First Nebraska Bank is a state-chartered commercial bank headquartered in Valley, Nebraska. Founded in 1885, First Nebraska Bank is one of the oldest banking companies in Nebraska, with over $259 million in assets as of December 31, 2012. The bank has ten branches in Nebraska, with locations in Arcadia, Bennet, Brainard, Columbus, Decatur, Emerson, Nebraska City, Stanton, Valley, and Weeping Water. Primary federal oversight for the bank is provided by the Federal Reserve Bank of Kansas City, while state oversight is provided by the Nebraska Department of Banking and Finance.

==Ownership and Management==
First Nebraska Bank is a privately held company. It is 100% owned by Valley Bank Shares, Inc., a bank holding company, which also owns 100% of First Nebraska Insurance Group, Inc., an insurance agency with five offices in central and eastern Nebraska.

Clark Lehr is the bank's current chairman and chief executive officer. In May, 2012, at the Annual Convention of the Nebraska Bankers Association (NBA), a state association for the Nebraska banking industry, Lehr was elected chairman of that organization. Clark previously served as member and chairman of the NBA Executive Management Committee, and also was a member of the NBA Marketing Committee.
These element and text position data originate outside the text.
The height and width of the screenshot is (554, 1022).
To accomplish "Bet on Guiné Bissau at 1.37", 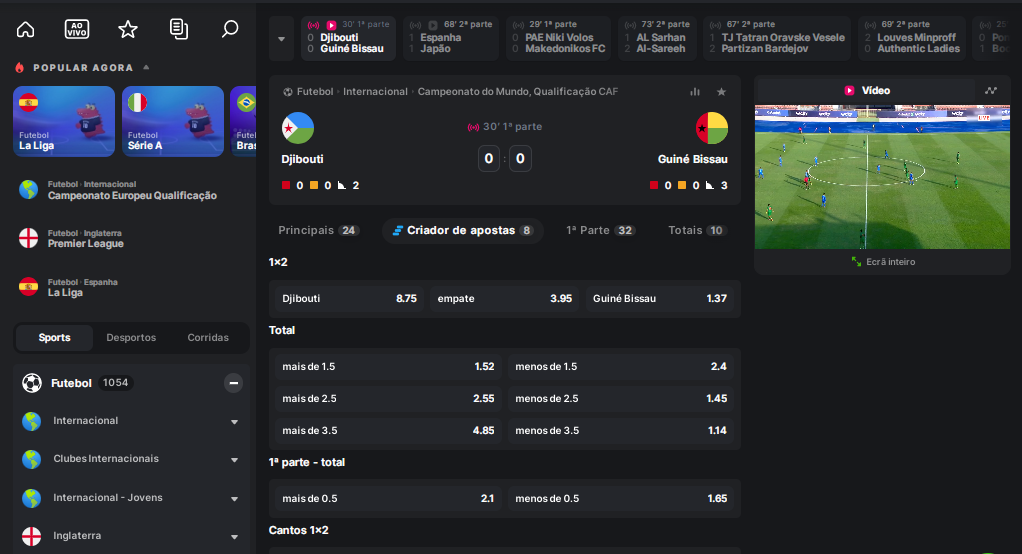I will [x=660, y=299].
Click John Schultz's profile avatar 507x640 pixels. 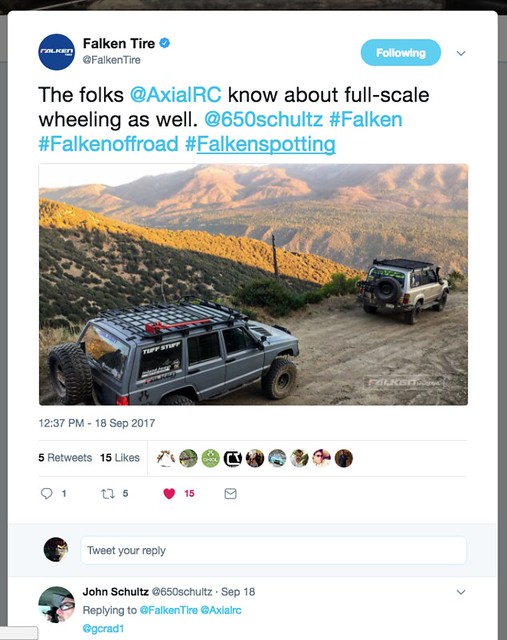57,604
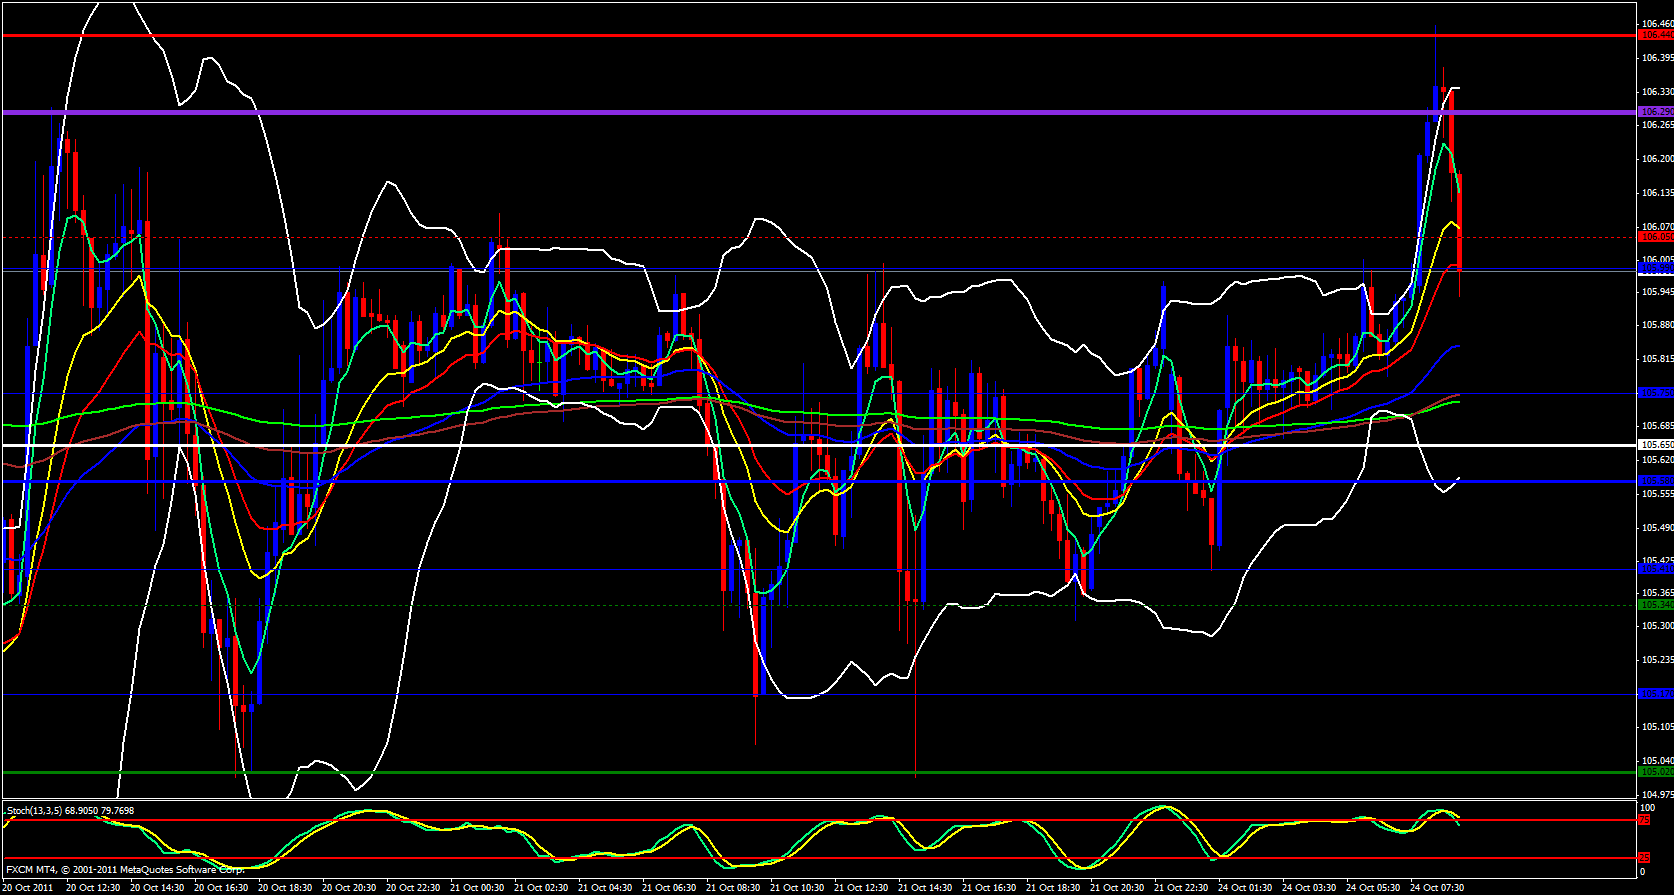Click the 104.975 price tick on axis

pos(1656,794)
Lydell "Woody" Woodbury is the bank's current chief operating officer. Woodbury also served as the 2005-2006 Government Relations Committee Chairman for the Nebraska Bankers Association.

==Acquisitions==
On August 1, 2012, First Nebraska Bank closed on the acquisition of Heartland Community Bank. Heartland's branches in Avoca, Bennet, Nebraska City, and Weeping Water were rebranded as branches of First Nebraska Bank.